Op circa 1 km is het Natura 2000-gebied Boetelerveld gelegen. Door het verdwijnen van de agrarische activiteiten neemt de invloed op de omgeving af. Gezien de aard van de besluitvorming is uitvoerige toetsing niet aan de orde. Modderman Flora en Fauna heeft een quickscan flora en fauna uitgevoerd. Het rapport is als bijlage 5 toegevoegd.

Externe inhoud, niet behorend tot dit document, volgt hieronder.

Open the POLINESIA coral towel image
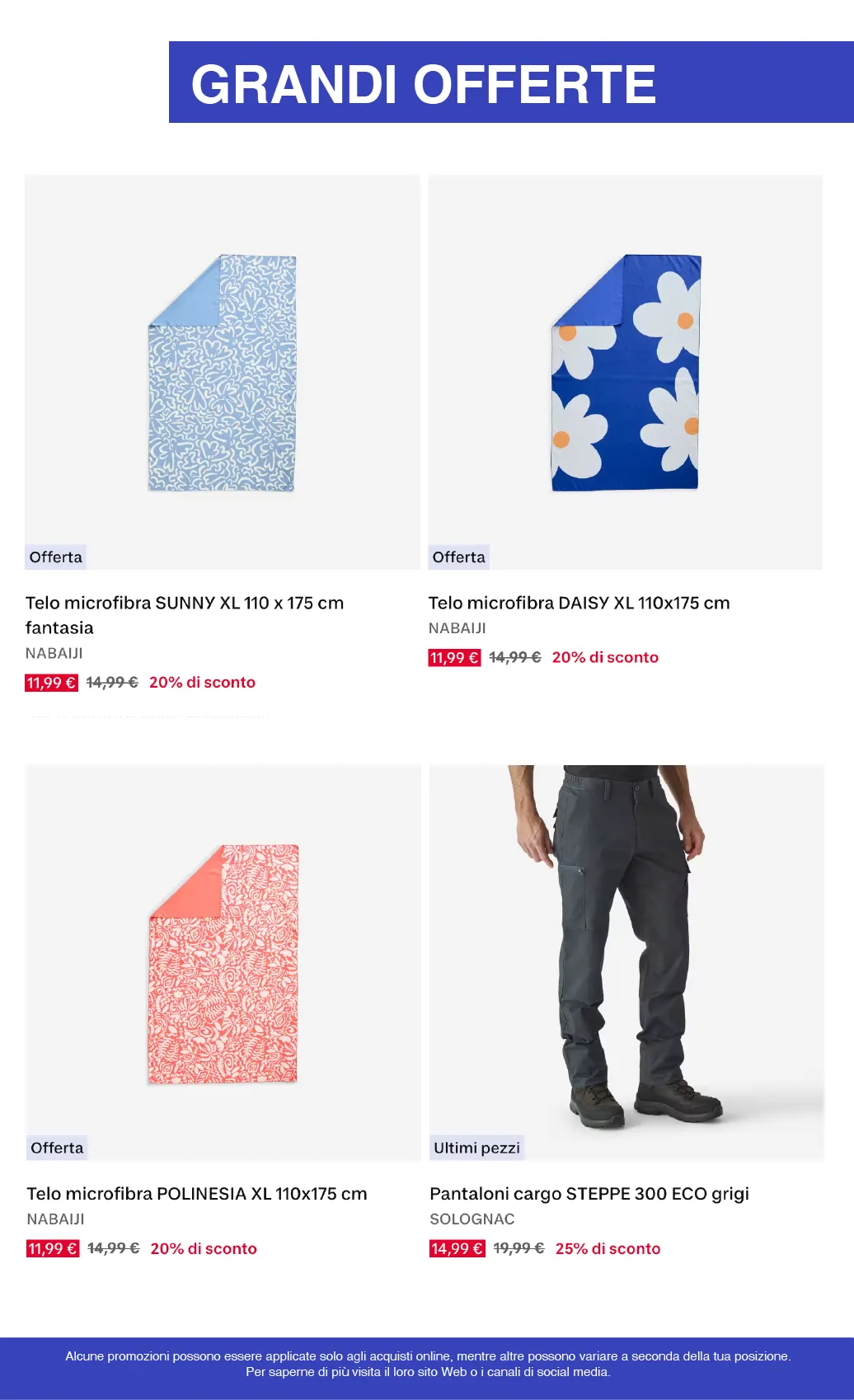 (223, 963)
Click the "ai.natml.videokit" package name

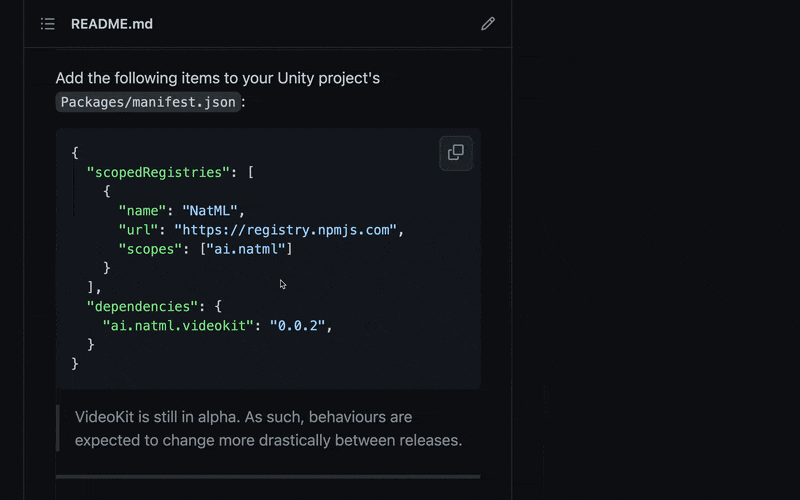pos(178,325)

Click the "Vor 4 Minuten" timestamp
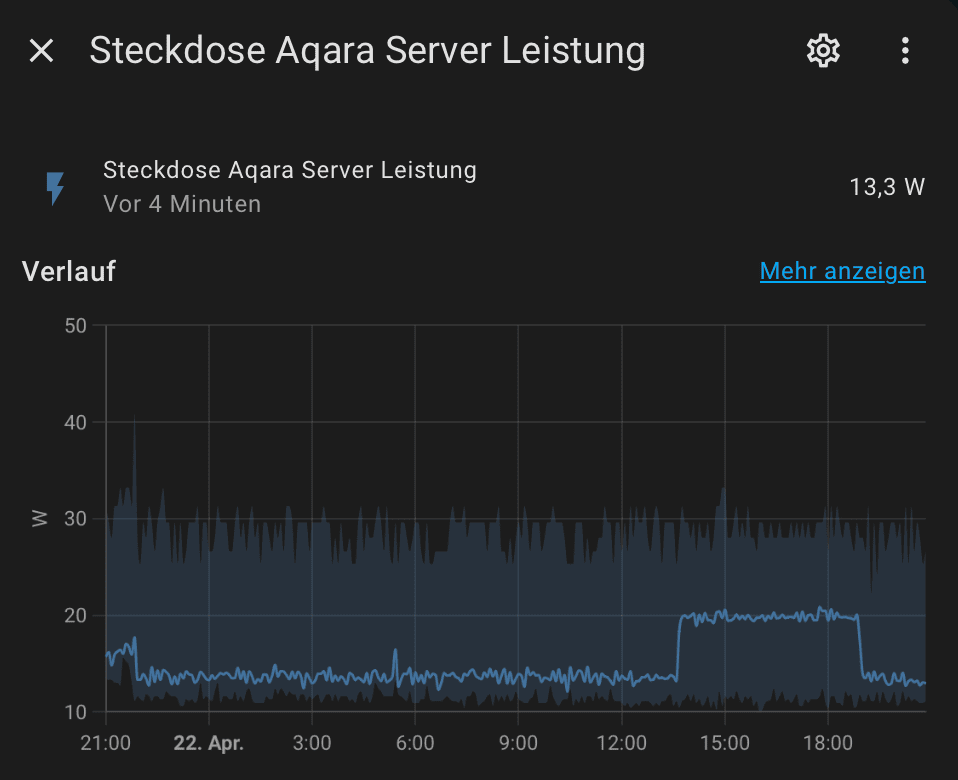coord(182,204)
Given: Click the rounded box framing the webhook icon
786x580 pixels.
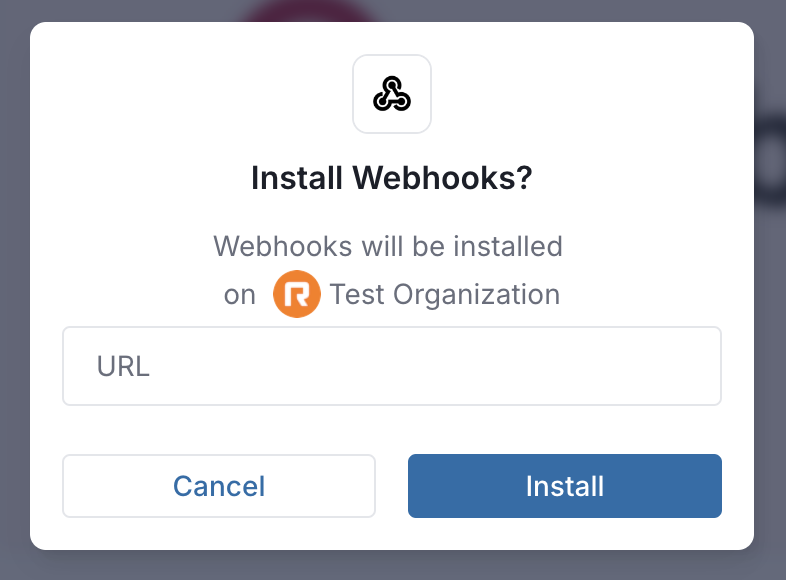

Conclusie en aanbevelingen onderzoek
Niet-beschermde soorten
In de soortgroepen vaatplanten, reptielen, dagvlinders, libellen en overige ongewervelden zijn geen beschermde soorten in het plangebied aanwezig.
Beschermde soorten
Alle vogelsoorten zijn beschermd. Broedende vogels mogen niet worden verstoord. Er zijn soorten in en rond het plangebied aangetroffen, die in bomen, struikgewas of gebouwen broeden. Daarom mogen de werkzaamheden niet in het broedseizoen (maart tot en met juli) starten. Als ze voor het broedseizoen aanvangen, kunnen ze in het broedseizoen doorgaan, mits de verstoringszone niet wordt uitgebreid.
Vrijstellingen
Voor enkele algemene beschermde zoogdier- en amfibieënsoorten geldt een vrijstelling.